第39話 祭りのあと

 目の前にあった目標が突然終了する虚脱感。気の抜けた状態になった。

 同好会を立ち上げるという目標は達成されたのだが、達成感や喜びは薄く、むしろこれから先どうするのかという不安感が強かった。

 これから先は、放課後に皆が集まるこの部室でそれぞれがバラバラなことをしていくのだろうか…。


 真知子先生が職員室に戻ったあと、部室には静寂が訪れた。


「お茶入れるね」


 独り言のようにつぶやき、美咲は電気ポットでお湯を沸かす。ぶくぶくとお湯が沸く音が部室に響き、遠くからは運動部の掛け声や吹奏楽の音が聞こえてくる。

 入学してから今日までの怒涛どとうの日々が終わり、そこに訪れた祭りのあとのような静けさは夕方の部室に物悲しい雰囲気を作った。


 亮が口を開いた。


「これからどうする?」

「私は少し寝る」

「いや、今日どうするかじゃなくて…」


 部長としての緊張の糸が切れ、溜まっていた睡眠不足にあらがえなくなった微睡びすいは机に突っ伏して寝始めた。

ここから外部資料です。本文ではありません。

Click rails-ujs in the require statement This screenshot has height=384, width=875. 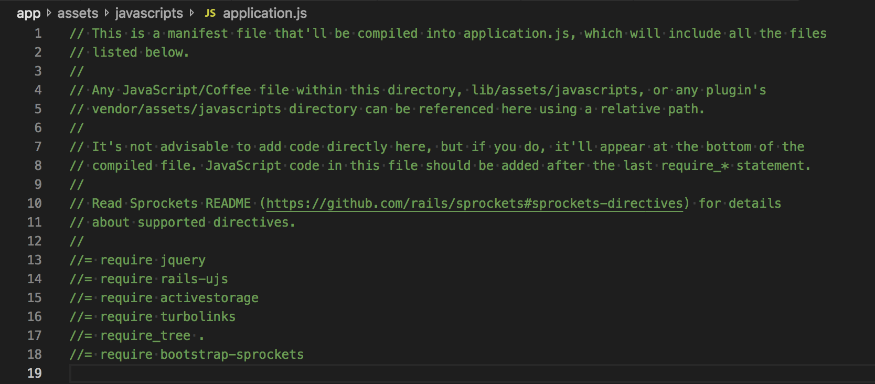point(194,279)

「あたしたちの為に頑張ってくれてたし寝かしてあげようよ。寝てても記憶されるからきっと大丈夫」


 美咲は日本茶を皆に出しながら言った。


「私はピアノレッスンの無い日はここに来たいなあ。たまには野球部を見に行きますけどね」

「今日は行かなくていいの?」

「今日はここに居たいです」


 泉はお茶をふうふうと冷ましながら飲んだ。

 北山高校はいずれかの部活に所属しなければならないが、幽霊部員となって顔を出さないことは可能である。しかし泉は部室に来ることを選んだ。


「あたしもそうね。スマホを持ってあちこち写真を撮りには行くけど、1日1回は顔を出したいな。みんなにお茶を入れてあげる」

「俺も来るよ。ギターの音を思いっきり出して練習できるし、なにより放課後ここに来るのが日課になってる」


 美咲も亮も部室に来ることを選んだ。


「まどろみさんもきっと来る。だから明日…明日は泉がピアノレッスンか、じゃあ明後日、部長が起きてるときに今後の活動方針を決めよう、それで良いよね?」

「さんせ~い」


 そうだ、美咲さんが歌を歌えるようにするのを次の目標にしたらどうだろう。

 でもこの話は美咲さんが居ない時にしなきゃな、亮は思った。


 職員室。


「よく考えたまえ」などと格好付けて部室を出たが、しまった、もう一杯コーヒーを飲んどくんだった。今さら戻りにくいしな。みんなが帰ったあとで、こっそり飲みに行こう。